Data listing:
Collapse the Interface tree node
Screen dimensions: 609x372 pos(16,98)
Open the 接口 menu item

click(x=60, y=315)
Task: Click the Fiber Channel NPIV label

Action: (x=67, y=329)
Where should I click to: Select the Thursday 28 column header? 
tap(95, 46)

--

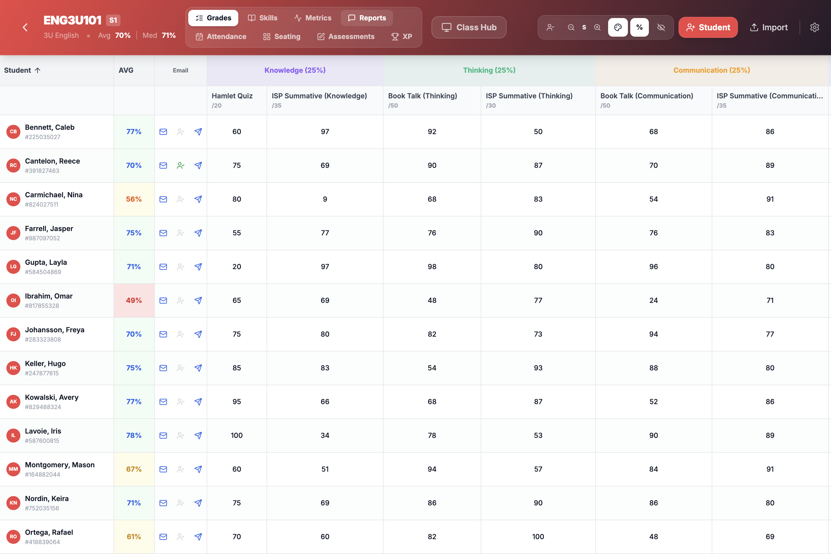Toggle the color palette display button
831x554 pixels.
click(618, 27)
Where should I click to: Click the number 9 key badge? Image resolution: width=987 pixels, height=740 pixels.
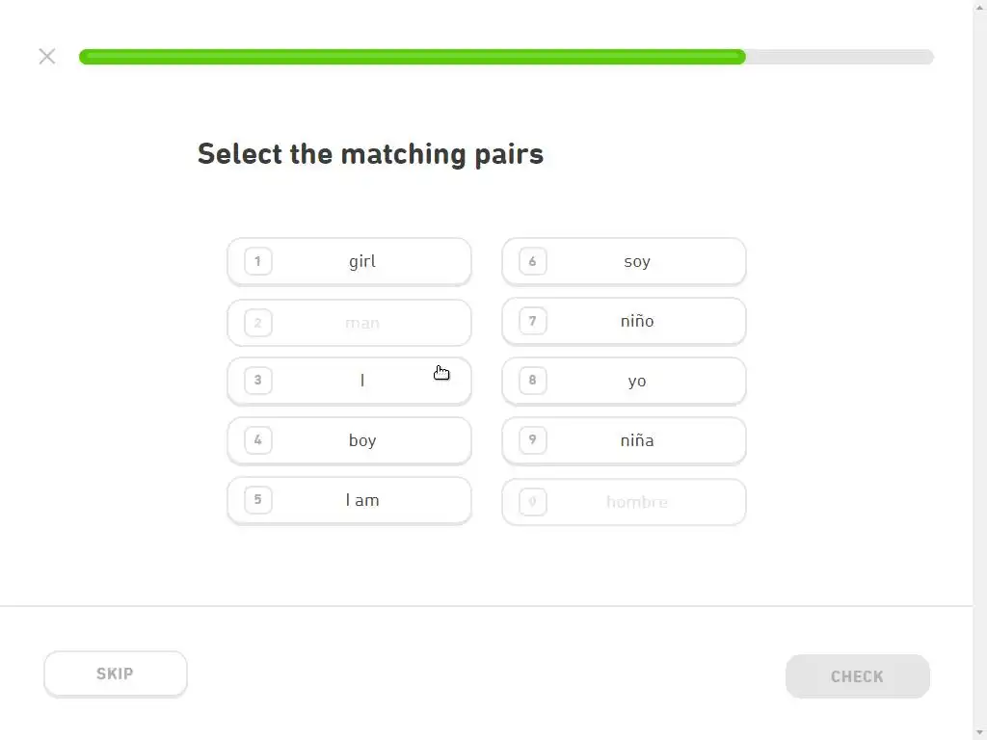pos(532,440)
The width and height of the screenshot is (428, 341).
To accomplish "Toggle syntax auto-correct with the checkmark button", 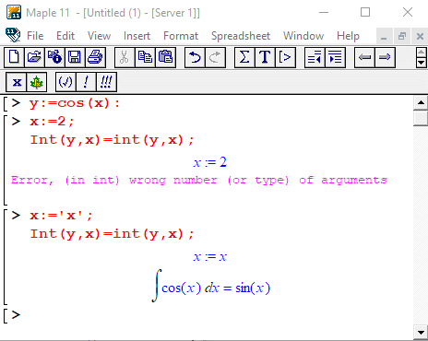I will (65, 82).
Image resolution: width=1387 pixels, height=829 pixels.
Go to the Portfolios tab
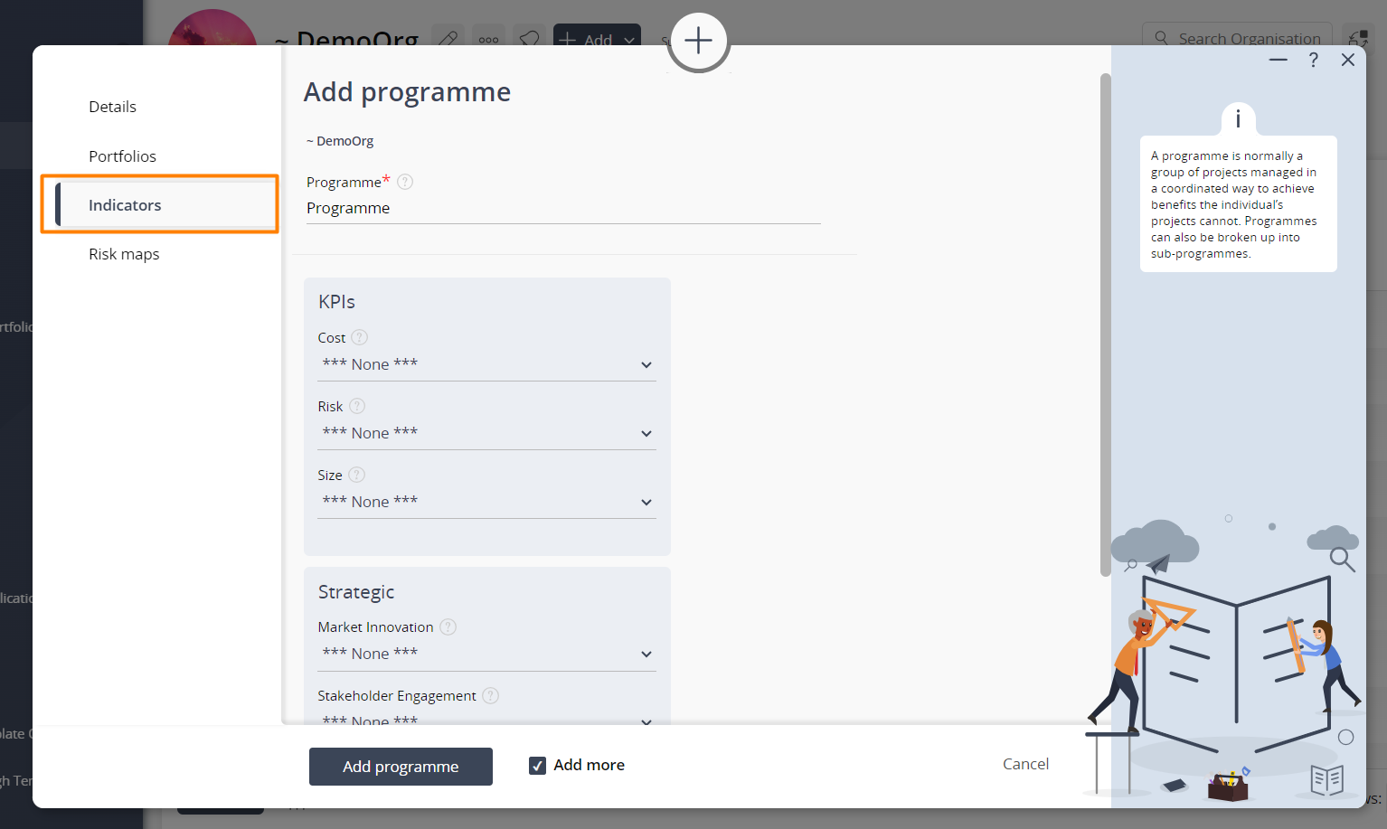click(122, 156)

*TASK INSTRUCTIONS*. Could you repeat the entries from the line with "Collapse the Interface tree node" to the line with "tap(95, 46)", including both of those lines, word for word?

*RESPONSE FOR THIS EXERCISE*.
Collapse the Interface tree node
Screen dimensions: 609x372 pos(16,98)
Open the 接口 menu item

click(x=60, y=315)
Task: Click the Fiber Channel NPIV label

Action: (x=67, y=329)
Where should I click to: Select the Thursday 28 column header? 
tap(95, 46)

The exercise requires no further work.